▶ [TASK BRIEF]
Nothing should differ between your output and the entries below.

****************************************

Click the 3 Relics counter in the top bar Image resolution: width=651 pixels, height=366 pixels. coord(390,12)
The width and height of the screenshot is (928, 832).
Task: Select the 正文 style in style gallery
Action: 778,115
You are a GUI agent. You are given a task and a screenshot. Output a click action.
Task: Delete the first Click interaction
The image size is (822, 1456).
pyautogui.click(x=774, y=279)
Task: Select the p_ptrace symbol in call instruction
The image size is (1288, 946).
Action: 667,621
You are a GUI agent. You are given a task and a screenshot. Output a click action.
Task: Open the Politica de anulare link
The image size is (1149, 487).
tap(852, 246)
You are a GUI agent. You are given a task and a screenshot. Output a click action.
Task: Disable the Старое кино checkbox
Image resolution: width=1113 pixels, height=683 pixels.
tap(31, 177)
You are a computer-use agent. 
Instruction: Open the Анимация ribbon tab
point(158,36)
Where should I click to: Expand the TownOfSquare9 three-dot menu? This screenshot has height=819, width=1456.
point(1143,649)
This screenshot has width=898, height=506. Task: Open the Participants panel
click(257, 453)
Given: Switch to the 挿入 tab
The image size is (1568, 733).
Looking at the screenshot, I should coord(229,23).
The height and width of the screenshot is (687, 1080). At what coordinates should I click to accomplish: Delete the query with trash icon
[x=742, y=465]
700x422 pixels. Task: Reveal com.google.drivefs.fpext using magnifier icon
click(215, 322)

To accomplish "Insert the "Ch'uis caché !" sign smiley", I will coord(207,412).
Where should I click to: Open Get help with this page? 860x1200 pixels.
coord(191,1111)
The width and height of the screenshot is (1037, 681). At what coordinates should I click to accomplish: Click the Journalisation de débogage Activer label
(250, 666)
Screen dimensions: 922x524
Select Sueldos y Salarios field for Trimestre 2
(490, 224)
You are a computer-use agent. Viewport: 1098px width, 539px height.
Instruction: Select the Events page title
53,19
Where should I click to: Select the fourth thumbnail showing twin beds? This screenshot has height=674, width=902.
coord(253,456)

****************************************

▶ [THE COMPLETED TASK]
Click the 3 Relics counter in the top bar Image resolution: width=651 pixels, height=366 pixels. coord(390,12)
The width and height of the screenshot is (928, 832).
Task: Select the 正文 style in style gallery
Action: 778,115
You are a GUI agent. You are given a task and a screenshot. Output a click action.
Task: Delete the first Click interaction
The image size is (822, 1456).
pyautogui.click(x=774, y=279)
Task: Select the p_ptrace symbol in call instruction
The image size is (1288, 946).
Action: 667,621
You are a GUI agent. You are given a task and a screenshot. Output a click action.
Task: Open the Politica de anulare link
The image size is (1149, 487).
tap(852, 246)
You are a GUI agent. You are given a task and a screenshot. Output a click action.
Task: Disable the Старое кино checkbox
Image resolution: width=1113 pixels, height=683 pixels.
tap(31, 177)
You are a computer-use agent. 
Instruction: Open the Анимация ribbon tab
point(158,36)
Where should I click to: Expand the TownOfSquare9 three-dot menu? This screenshot has height=819, width=1456.
point(1143,649)
This screenshot has width=898, height=506. Task: Open the Participants panel
click(257, 453)
Given: Switch to the 挿入 tab
The image size is (1568, 733).
Looking at the screenshot, I should coord(229,23).
The height and width of the screenshot is (687, 1080). At what coordinates should I click to accomplish: Delete the query with trash icon
[x=742, y=465]
700x422 pixels. Task: Reveal com.google.drivefs.fpext using magnifier icon
click(215, 322)

To accomplish "Insert the "Ch'uis caché !" sign smiley", I will coord(207,412).
Where should I click to: Open Get help with this page? 860x1200 pixels.
coord(191,1111)
The width and height of the screenshot is (1037, 681). At what coordinates should I click to accomplish: Click the Journalisation de débogage Activer label
(250, 666)
Screen dimensions: 922x524
Select Sueldos y Salarios field for Trimestre 2
(490, 224)
You are a computer-use agent. Viewport: 1098px width, 539px height.
Instruction: Select the Events page title
53,19
Where should I click to: Select the fourth thumbnail showing twin beds? This screenshot has height=674, width=902.
coord(253,456)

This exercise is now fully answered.